Abby: It’s a sunrise!
Me: It’s a sunset – sunrise means the sun is coming up, and sunset means the sun is going to bed.
Abby: Does it have a shower?
Me: No it doesn’t need a shower. It doesn’t get dirty.
Abby: Why?
Me: Because it’s a star – a big hot star.
Abby: Yeah… it needs sunscreen.
Staring at cows.

Poor Cameron has a cough. Abby told me he got an iceblock at daycare. I asked if she got one too. She said “No, you only get it when you’re sick. You have to have a turtle in your mouth.”

Abby: You’re a silly lion mummy.
Me: You mean a silly goose? If someone is silly, they’re a silly goose.
Abby: Yeah. And if someone is naughty, they’re a silly cow.
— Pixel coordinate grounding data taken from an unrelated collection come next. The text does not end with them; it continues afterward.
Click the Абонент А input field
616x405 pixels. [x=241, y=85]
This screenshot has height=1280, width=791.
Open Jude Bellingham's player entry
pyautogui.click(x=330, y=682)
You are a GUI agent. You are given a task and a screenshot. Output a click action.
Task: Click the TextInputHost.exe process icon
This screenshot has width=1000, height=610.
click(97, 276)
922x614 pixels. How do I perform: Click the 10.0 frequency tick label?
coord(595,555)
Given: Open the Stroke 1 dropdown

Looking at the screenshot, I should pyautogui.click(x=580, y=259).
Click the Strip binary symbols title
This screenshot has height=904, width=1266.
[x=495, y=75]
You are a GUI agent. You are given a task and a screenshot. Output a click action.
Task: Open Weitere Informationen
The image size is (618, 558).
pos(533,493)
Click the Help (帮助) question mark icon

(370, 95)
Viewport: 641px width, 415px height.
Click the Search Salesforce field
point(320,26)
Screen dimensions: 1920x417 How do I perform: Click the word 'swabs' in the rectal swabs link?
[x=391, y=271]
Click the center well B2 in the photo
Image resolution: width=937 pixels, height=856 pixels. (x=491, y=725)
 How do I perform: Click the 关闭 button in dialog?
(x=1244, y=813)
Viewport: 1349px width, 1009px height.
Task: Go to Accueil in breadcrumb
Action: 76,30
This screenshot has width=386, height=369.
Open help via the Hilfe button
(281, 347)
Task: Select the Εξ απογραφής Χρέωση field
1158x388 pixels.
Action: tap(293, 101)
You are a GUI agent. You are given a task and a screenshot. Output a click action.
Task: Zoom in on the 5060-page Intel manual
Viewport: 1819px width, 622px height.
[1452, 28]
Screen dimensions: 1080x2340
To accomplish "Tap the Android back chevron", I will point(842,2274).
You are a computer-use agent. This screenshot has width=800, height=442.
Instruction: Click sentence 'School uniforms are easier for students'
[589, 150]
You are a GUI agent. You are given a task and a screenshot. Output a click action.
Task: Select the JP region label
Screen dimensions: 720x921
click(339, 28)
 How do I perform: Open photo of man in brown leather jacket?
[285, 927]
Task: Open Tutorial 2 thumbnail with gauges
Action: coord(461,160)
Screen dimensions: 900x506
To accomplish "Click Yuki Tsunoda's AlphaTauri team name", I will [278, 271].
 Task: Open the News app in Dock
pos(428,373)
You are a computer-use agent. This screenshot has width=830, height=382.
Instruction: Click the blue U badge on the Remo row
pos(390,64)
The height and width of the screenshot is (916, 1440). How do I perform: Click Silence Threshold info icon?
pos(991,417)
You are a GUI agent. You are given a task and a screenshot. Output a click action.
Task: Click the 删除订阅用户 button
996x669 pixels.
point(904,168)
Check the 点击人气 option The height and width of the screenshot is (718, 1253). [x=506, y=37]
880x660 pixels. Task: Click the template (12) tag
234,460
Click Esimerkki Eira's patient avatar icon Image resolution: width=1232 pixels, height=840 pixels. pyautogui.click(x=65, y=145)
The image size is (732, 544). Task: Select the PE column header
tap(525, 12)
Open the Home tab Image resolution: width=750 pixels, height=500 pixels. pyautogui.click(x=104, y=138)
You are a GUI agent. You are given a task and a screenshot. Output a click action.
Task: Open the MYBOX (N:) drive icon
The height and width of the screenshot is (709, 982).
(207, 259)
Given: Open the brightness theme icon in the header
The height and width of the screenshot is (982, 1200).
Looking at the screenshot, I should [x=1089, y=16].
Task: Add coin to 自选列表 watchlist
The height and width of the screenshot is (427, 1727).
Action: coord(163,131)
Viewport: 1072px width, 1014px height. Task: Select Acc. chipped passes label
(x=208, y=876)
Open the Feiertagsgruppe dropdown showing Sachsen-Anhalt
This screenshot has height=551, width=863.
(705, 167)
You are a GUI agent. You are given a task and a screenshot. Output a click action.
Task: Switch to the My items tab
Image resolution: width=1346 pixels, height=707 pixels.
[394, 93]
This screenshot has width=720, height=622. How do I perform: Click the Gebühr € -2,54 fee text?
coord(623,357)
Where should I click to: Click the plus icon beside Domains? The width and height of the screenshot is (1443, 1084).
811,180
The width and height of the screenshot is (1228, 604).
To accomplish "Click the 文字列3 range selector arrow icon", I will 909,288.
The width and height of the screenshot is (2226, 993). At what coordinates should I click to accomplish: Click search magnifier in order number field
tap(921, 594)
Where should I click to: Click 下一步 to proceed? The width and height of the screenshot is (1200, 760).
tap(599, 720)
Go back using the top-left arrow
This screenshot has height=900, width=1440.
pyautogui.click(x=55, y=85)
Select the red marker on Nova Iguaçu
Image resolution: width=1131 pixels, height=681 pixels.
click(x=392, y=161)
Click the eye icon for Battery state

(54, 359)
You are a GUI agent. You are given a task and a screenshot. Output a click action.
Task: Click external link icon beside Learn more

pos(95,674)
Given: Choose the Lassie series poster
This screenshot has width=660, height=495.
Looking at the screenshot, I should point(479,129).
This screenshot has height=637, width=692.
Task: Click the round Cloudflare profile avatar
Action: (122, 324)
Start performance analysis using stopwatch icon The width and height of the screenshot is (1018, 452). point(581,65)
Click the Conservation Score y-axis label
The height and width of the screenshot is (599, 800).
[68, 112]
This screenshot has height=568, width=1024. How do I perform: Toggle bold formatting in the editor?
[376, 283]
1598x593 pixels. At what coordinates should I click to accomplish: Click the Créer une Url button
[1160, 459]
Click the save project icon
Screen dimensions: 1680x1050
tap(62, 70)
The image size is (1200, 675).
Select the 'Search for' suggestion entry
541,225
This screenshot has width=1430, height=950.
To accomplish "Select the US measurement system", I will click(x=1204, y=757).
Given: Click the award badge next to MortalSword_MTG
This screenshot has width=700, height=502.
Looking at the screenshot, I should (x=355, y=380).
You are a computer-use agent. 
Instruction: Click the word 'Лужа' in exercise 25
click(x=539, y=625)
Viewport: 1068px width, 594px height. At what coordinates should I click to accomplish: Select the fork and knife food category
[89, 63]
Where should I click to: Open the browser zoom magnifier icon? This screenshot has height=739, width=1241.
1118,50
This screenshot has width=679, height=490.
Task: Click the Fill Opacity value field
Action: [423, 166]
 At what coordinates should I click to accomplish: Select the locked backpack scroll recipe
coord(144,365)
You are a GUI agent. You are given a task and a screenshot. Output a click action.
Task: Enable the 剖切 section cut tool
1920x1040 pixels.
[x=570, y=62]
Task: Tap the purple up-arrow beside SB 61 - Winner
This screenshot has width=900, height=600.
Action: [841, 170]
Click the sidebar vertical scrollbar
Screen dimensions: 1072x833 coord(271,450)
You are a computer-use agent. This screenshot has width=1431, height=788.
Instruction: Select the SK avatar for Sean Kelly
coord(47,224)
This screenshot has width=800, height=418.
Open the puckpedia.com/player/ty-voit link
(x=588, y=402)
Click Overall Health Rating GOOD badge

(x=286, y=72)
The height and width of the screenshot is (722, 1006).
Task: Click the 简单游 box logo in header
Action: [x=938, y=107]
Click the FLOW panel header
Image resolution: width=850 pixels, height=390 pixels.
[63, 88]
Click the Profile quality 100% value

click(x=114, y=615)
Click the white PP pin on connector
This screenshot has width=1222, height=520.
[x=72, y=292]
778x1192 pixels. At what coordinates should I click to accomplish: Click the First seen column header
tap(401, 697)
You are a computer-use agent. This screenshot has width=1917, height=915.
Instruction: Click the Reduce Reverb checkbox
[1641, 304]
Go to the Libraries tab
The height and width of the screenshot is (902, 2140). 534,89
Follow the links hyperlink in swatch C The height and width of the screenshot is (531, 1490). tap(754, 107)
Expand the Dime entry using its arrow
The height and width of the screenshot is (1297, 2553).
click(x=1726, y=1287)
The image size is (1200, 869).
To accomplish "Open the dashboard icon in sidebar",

Abby (hugging Cameron): I want Cameron to have enough hugs… That’s enough hugs Cameron! (and pushes him away)

Cameron: I want a treat!
Me: You have a treat. It’s a malt biscuit.
Cameron: Milk?
Me: No – malt.
Cameron: Malk?
Me: No – mallltttt. Malt biscuit.
Cameron: Mo-tor-bike?
*facepalm*

Abby (while eating the last of her gingerbread man): Look, only one toe left. It’s a sad toe.
Me: Why’s it sad?
Abby: It’s sad because all the other toes are inside me.
*om nom nom*

Abby: What’s that daddy?
Neil: It’s a car that has beds in it so you can drive around and sleep where ever you want.
Abby: It’s a campervan.

Abby (in a grump): Mummy, you have to leave the house. You have to go to jail because you’re naughty! And daddy will come and eat your dinner. And drink your drunk (her words, not mine).
- All that because I was trying to make her eat dinner and she wanted snacks.

Abby’s been telling me it’s her birthday. Suddenly she randomly makes grunting noises.
Abby: Oh! That means I need to go poos. I’m going toilet. The party’s going to start!